Rédigez la suite du texte consacré au capitalisme et à la fascisation, en reprenant juste après sa dernière phrase.

* Texte à lire *
--------------------------------------------------
Capitalisme, Fascisation et pour une voie de sortie.
Publié le 28 Septembre 2025
Capitalisme, Fascisation et Référence universelle du Joule pour une voie de sortie.
Depuis la fin des années 1980, notre société s’est engagée dans une trajectoire où la judiciarisation
et la policiarisation sont devenues des réponses structurelles à la perte de contrôle social
engendrée par le capitalisme dérégulé.
En 1999, j’ai formulé l’idée que ce glissement ouvrait mécaniquement la porte à la fascisation, comprise comme une mutation culturelle et politique plus large que le seul nazisme, dont elle n’est qu’une déclinaison historique.
Ce glissement structurel n’est pas neutre : il a ouvert une voie vers la fascisation, entendue non comme un régime immédiatement dictatorial, mais comme un processus diffus qui s’installe par petites touches. À chaque fait divers, à chaque crise, les citoyens en appellent davantage à la justice et à la police, renforçant la logique de contrôle, plutôt que celle de l’émancipation qui renforce le contrôle interne.
C’est le symptôme le plus évident d’une société fragilisée par l’emprise du capitalisme financier et par l’absence d’une vision politique alternative.
L’histoire nous montre que ce processus n’est pas nouveau.
L’eugénisme pratiqué en Europe et aux États-Unis avant la Seconde Guerre mondiale, ou les sélections sociales et territoriales opérées par les empires coloniaux, rappellent que les dérives fascisantes peuvent précéder et préparer les totalitarismes. Hitler n’a pas inventé la logique d’élimination : il l’a seulement industrialisée, dans un contexte où l’Europe pratiquait déjà l’exclusion, la stérilisation forcée et les déplacements de populations.
La Shoah apparaît alors comme l’aboutissement monstrueux d’une logique ancienne : la gestion des "indésirables" par l’élimination. Mais réduire cette dérive au seul nazisme serait se voiler la face. Comme l’a montré Calhoun dans ses expériences sur la surconcentration urbaine, toute société humaine qui accumule des tensions, des inégalités et des frustrations développe de nouveaux paradigmes sociaux où le dominant s’impose par la contrainte.
Même en démocratie, cette dynamique se retrouve : l’instinct de domination, hérité de nos origines animales, se recompose dans des systèmes culturels et politiques.
Le fascisme n’est donc pas une anomalie : il est une récurrence, une réponse dévoyée à la peur de l’étranger, à la rareté perçue, et à la compétition pour le territoire ou la ressource.
Nous ne pouvons plus espérer revenir à un modèle tribal ou endémique, où les conflits pouvaient se résoudre par la médiation des sages.
Le développement démographique, l’interdépendance des économies et l’accélération des communications nous placent dans un monde où l’isolement n’est plus possible.
Le nationalisme fermé, qui rejette la mondialisation, ne peut pas constituer une solution durable sans engendrer d’autres conflits.
Les nations modernes sont les héritières de contextes historiques où la circulation humaine était limitée ; aujourd’hui, les échanges massifs, physiques et numériques, imposent une mondialisation de fait.
--------------------------------------------------
* Données saisies *
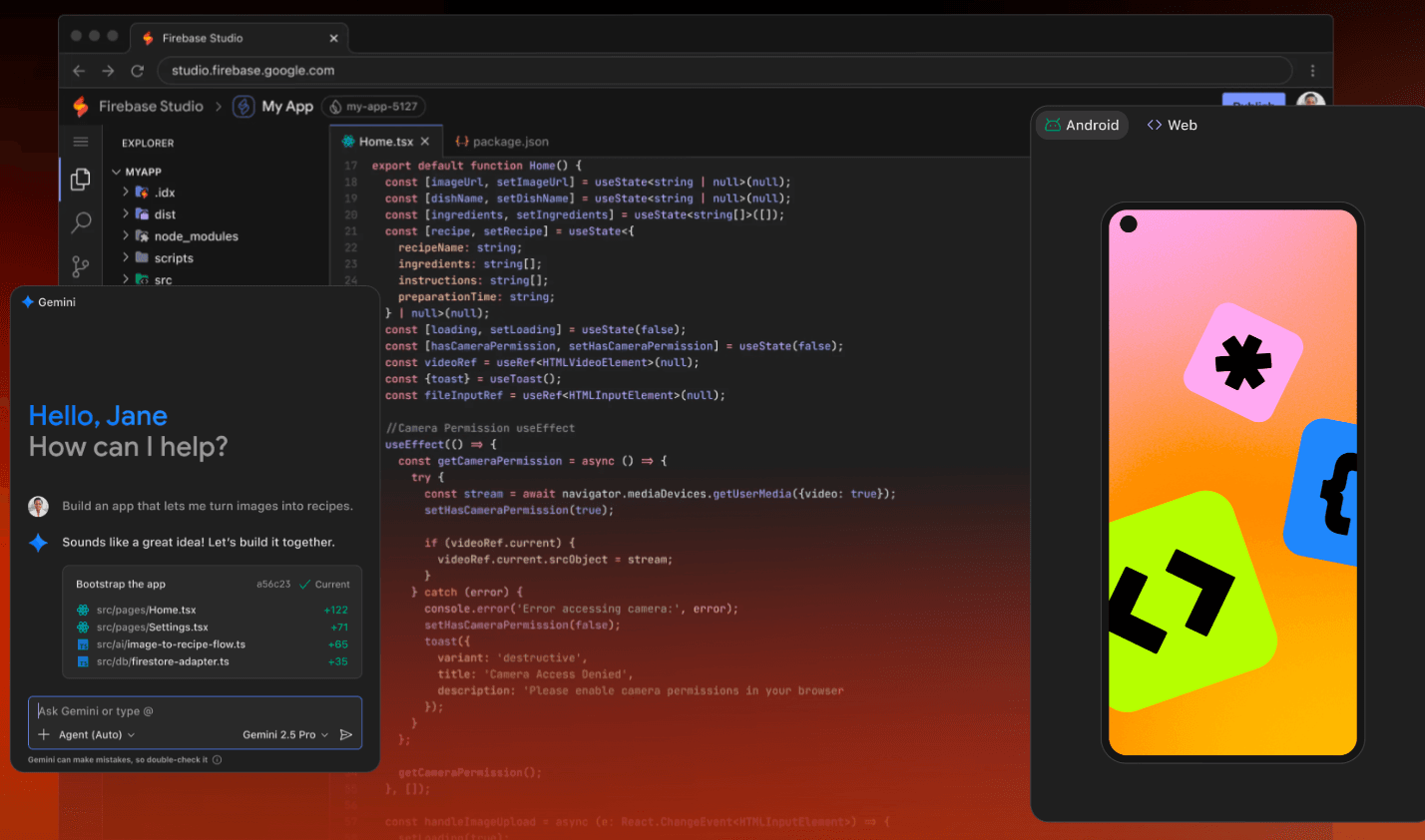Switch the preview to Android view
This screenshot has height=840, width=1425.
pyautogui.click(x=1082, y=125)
--------------------------------------------------
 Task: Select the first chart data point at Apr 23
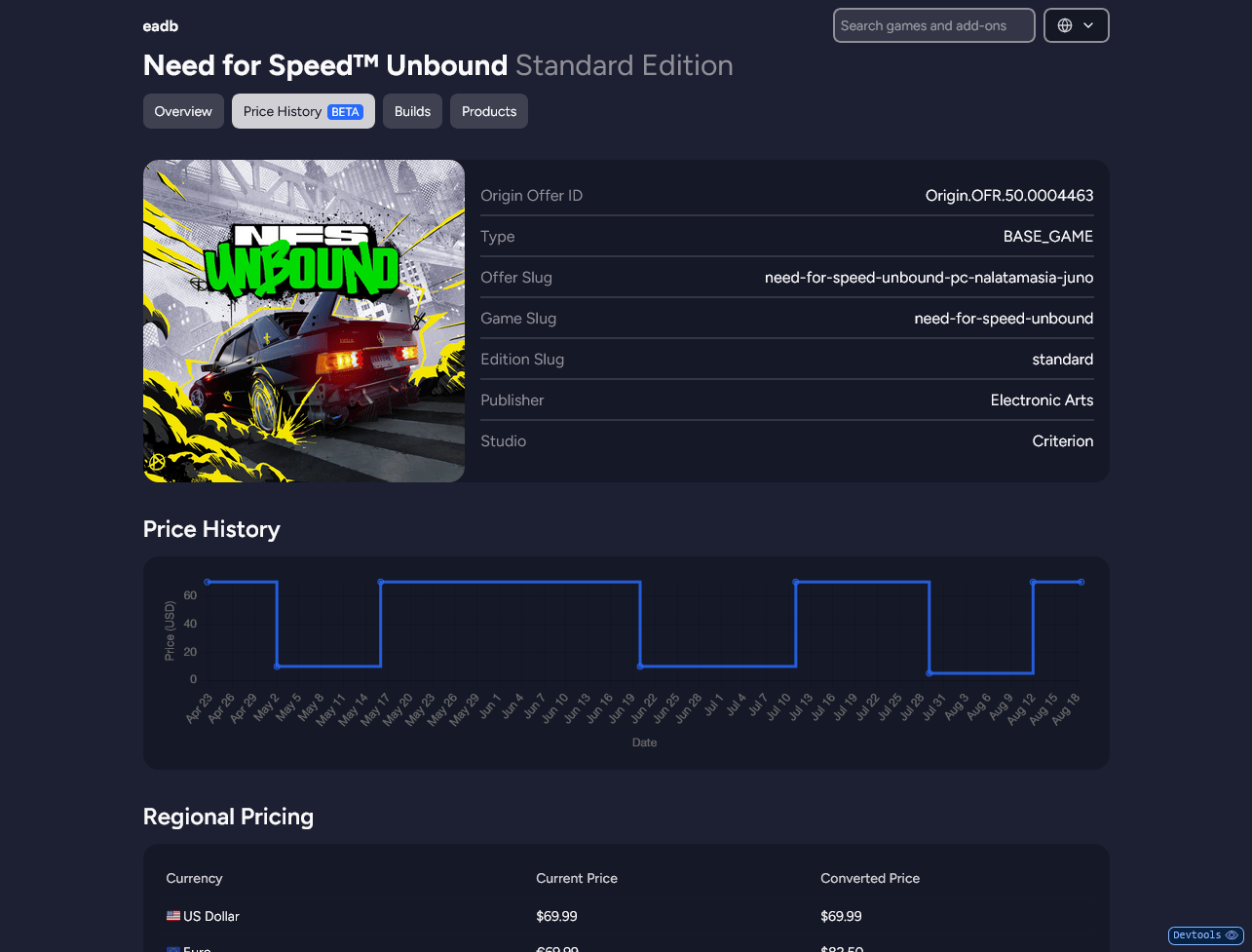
--------------------------------------------------
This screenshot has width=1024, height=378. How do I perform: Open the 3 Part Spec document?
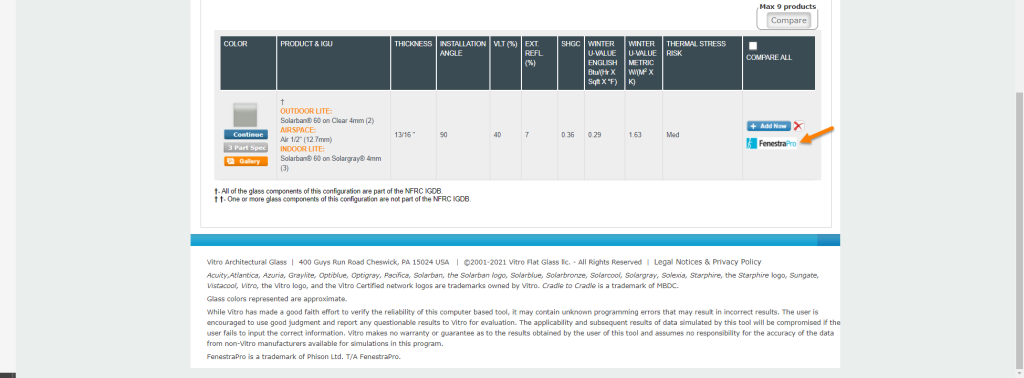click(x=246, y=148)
--------------------------------------------------
* Résultat attendu *
Reste à savoir quelle forme politique et économique elle prendra. Or, l’organisation capitaliste actuelle du marché mondial entretient ce paradoxe : elle impose une mondialisation des flux financiers et commerciaux, mais nourrit un rejet de la mondialisation politique et culturelle.
L’histoire, l’anthropologie et l’économie convergent pour montrer que cette dynamique n’est pas exceptionnelle mais récurrente.
Le fascisme, au sens large, apparaît chaque fois qu’une société saturée par ses contradictions ne parvient plus à maintenir un équilibre entre besoins primaires, organisation économique et cohésion culturelle. La peur de l’étranger, la désignation de boucs émissaires, la recherche d’un chef charismatique et la mise en place d’appareils policiers disproportionnés constituent les symptômes visibles de cette dynamique.
Or, cette dynamique n’est pas propre à l’Europe du XXe siècle. Elle traverse toute l’histoire
humaine. Dans les cités grecques, à Sparte, l’eugénisme était institutionnalisé. Dans les sociétés
coloniales, l’exclusion raciale et la hiérarchisation des populations étaient systématiques. L’histoire
des Amériques est marquée par des déplacements forcés et des exterminations.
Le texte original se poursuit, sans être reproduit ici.